The second issue was due to the fact that no analysis existed for the period of time between the need for the emergency chiller and the manual start. Again this violation was for a lack of analysis, not for chiller performance. This was resolved by simply providing the analysis. The third violation mentioned in the UCS blog is for the service water cooling coil testing and is not related to the emergency chillers or the licensing basis.
Bait and switch
The title of the UCS blog is “Why NRC inspections are necessary” and specifically addresses NRC’s review of the “engineering inspections” performed as part of the ROP. But the three violations mentioned were identified by the NRC resident inspector, as a normal function of the resident program. The NRC maintains at least two resident inspectors on site for each operating U.S. reactor site.
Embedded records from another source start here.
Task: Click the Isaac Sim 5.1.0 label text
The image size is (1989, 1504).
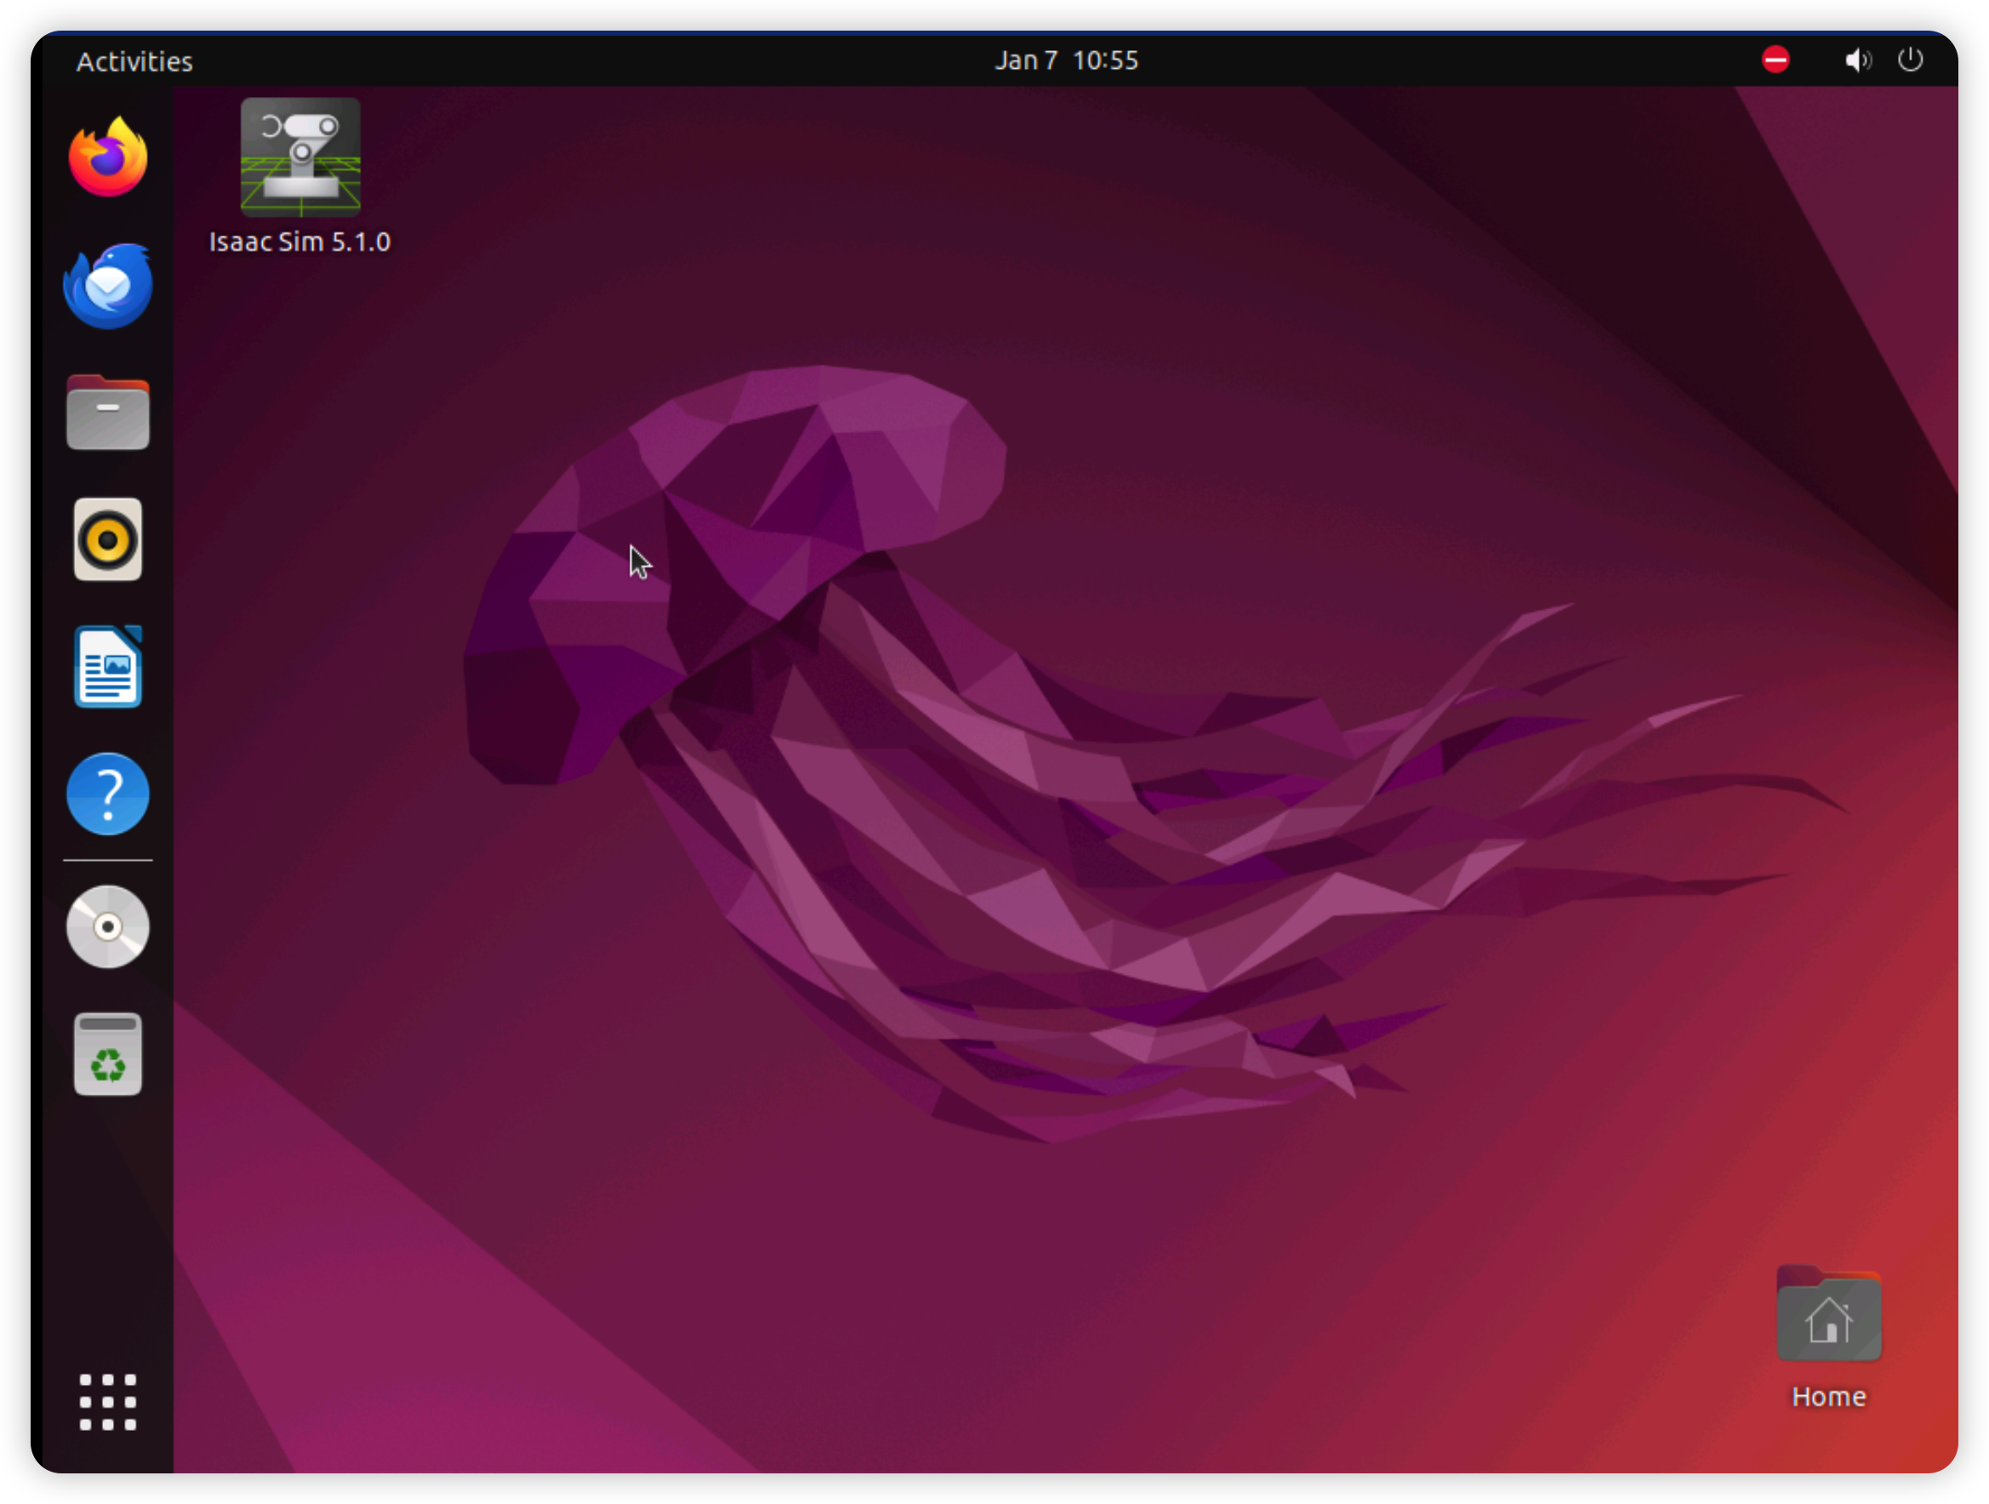Action: pos(299,242)
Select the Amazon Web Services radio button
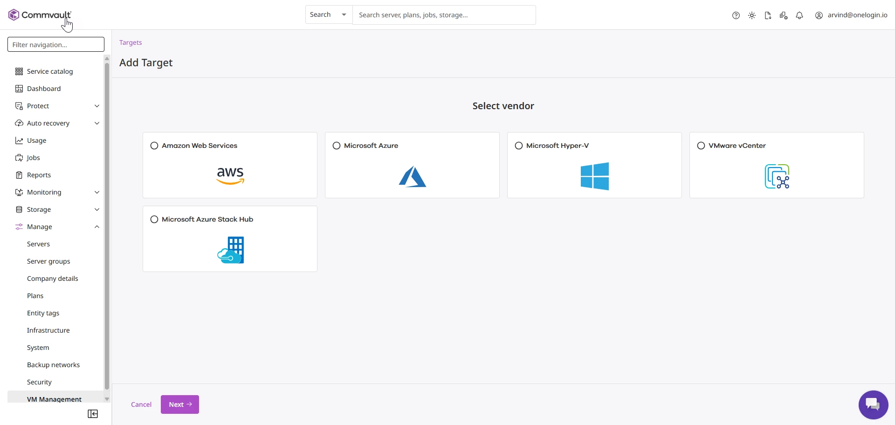895x425 pixels. [x=154, y=146]
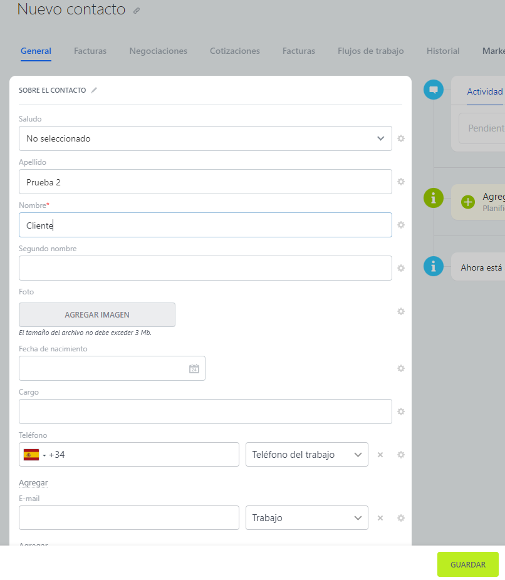Open the Spain flag country code selector

[x=34, y=455]
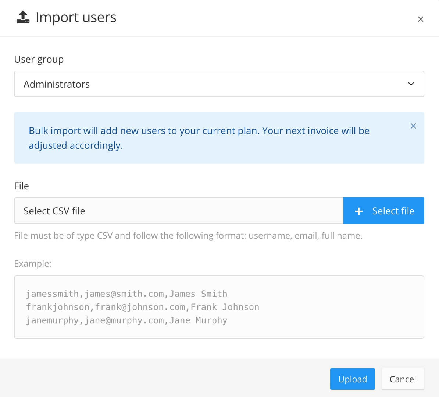
Task: Open the Administrators user group dropdown
Action: 219,84
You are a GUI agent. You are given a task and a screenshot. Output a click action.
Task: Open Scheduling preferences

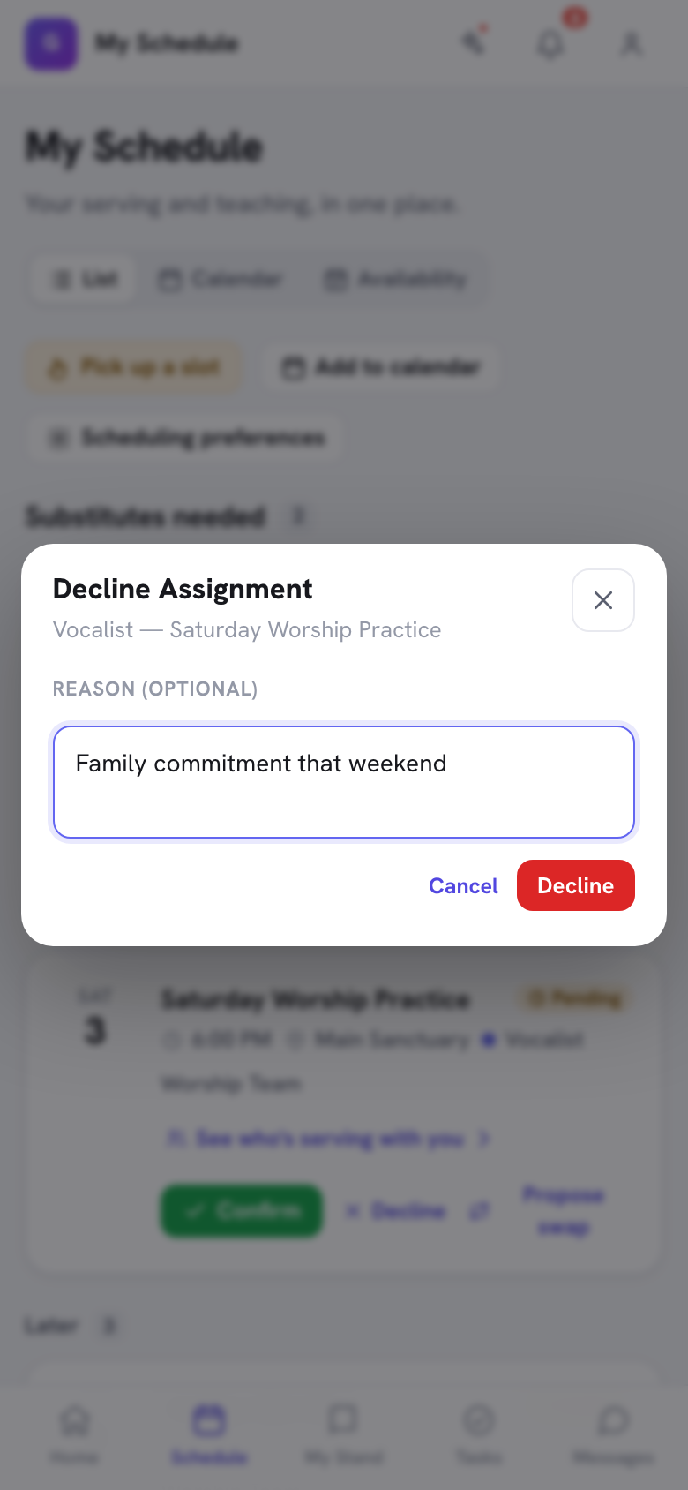coord(186,438)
So the issues referenced in the UCS blog were identified by the onsite NRC resident inspectors as part of their normal plant inspection activities, which are not affected by or related to the NRC’s review of the engineering inspections.
Columbia Generating Station has had engineering inspections performed by teams of inspectors from the NRC regional office. So why did UCS not reference those? Because they did not provide the fodder UCS needed to push its agenda.
To wit, this year alone, the NRC performed three engineering team inspections at Columbia including Heat Sink Performance, Inservice Inspection Activities, and Evaluations of Changes, Tests and Experiments (10 CFR 50.59). No findings of more than minor significance were identified. The last five inspections of “Changes, Tests and Experiments” identified no violations of more than minor significance for 10 CFR 50.59. The Component Design Basis Inspection performed in 2016 identified one non-technical violation and also identified that Columbia’s performance was stronger compared to the industry.
Since those examples would not make the case the UCS wanted to make, they simply chose an unrelated issue and added the usual anti-nuclear flavoring.
For instance, Dave Lochbaum writes, “Owners are responsible for conforming with applicable regulatory requirements. In this case, the owner made a series of changes that resulted in the plant not conforming with applicable regulatory requirements for the air temperature within the control room.”
Sounds ominous. The truth is in September 1989, the revised FSAR to change the control room air temperature limit to 85°F was reviewed by an NRC regional team inspection and found to be satisfactory. It was later identified by the resident inspector in 2013 to be unsatisfactory. That’s all.